AIM: Pull out each line of the entries below that contains the word "icon", and copy those lines in full.
** Begin SOURCE RECORDS **
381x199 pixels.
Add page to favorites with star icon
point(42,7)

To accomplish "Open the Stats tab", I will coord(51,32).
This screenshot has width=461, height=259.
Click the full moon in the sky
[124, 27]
** End SOURCE RECORDS **
** Begin SOURCE RECORDS **
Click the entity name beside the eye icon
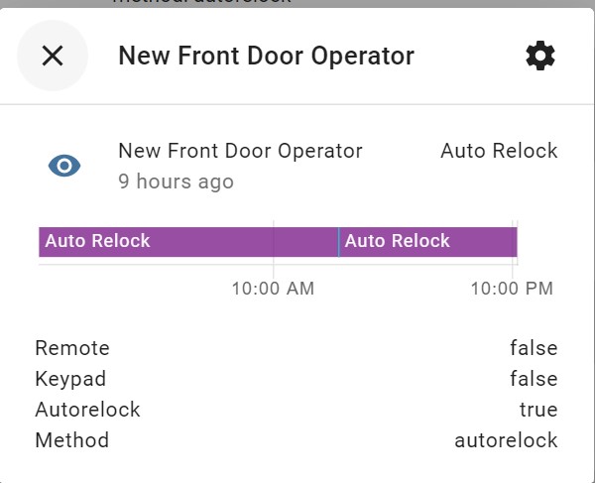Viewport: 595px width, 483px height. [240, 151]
** End SOURCE RECORDS **
SOLUTION:
Add page to favorites with star icon
Click the entity name beside the eye icon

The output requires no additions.